Collection entries:
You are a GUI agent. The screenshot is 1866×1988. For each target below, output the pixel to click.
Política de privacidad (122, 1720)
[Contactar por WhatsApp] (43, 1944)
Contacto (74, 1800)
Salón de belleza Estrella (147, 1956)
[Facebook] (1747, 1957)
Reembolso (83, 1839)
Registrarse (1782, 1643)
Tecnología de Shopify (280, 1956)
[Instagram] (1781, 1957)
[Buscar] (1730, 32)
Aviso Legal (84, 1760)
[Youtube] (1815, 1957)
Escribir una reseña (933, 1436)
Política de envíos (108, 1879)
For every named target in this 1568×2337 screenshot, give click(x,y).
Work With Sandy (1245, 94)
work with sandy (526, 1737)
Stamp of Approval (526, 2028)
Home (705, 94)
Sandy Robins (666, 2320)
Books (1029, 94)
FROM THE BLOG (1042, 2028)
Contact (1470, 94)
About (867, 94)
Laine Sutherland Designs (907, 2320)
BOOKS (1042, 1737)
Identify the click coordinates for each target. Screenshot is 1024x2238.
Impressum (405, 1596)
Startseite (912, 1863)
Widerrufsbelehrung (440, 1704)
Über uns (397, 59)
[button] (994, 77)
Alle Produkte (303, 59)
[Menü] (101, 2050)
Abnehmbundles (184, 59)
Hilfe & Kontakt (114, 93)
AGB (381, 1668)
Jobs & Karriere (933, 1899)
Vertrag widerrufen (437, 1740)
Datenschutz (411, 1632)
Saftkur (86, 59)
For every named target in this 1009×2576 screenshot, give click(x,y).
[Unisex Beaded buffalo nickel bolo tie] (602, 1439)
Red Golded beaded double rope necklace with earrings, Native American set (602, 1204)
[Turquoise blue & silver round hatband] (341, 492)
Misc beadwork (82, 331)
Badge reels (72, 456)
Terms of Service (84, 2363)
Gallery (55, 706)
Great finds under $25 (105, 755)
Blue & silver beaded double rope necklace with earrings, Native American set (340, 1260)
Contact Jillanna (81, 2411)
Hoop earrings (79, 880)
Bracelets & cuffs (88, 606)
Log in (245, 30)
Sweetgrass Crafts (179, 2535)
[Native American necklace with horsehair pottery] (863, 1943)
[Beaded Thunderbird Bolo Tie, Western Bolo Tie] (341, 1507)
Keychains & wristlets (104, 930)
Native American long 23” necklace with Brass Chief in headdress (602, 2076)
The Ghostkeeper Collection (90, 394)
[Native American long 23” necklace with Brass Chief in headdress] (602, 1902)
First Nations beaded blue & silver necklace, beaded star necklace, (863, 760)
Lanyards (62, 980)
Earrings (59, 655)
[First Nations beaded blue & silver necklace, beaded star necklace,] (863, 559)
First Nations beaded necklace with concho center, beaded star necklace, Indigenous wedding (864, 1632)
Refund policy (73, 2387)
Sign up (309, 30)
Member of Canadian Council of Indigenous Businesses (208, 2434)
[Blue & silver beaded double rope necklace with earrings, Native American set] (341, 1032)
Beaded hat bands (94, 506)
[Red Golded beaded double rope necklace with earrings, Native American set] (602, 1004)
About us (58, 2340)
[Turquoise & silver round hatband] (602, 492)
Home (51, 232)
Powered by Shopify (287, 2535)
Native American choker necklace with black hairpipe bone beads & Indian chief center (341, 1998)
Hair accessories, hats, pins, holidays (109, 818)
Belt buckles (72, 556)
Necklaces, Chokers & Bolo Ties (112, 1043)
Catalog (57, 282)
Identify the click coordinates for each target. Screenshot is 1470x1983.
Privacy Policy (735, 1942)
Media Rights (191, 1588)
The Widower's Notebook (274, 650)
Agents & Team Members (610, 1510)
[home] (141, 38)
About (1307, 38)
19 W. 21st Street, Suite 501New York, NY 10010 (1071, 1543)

- _EXERCISE BRIEF_: Print exactly the lines that run from the line containing "Hair accessories, hats, pins, holidays" to the end of the data, both ends included.

- _ANSWER TO THIS EXERCISE_:
Hair accessories, hats, pins, holidays (109, 818)
Belt buckles (72, 556)
Necklaces, Chokers & Bolo Ties (112, 1043)
Catalog (57, 282)
Identify the click coordinates for each target. Screenshot is 1470x1983.
Privacy Policy (735, 1942)
Media Rights (191, 1588)
The Widower's Notebook (274, 650)
Agents & Team Members (610, 1510)
[home] (141, 38)
About (1307, 38)
19 W. 21st Street, Suite 501New York, NY 10010 (1071, 1543)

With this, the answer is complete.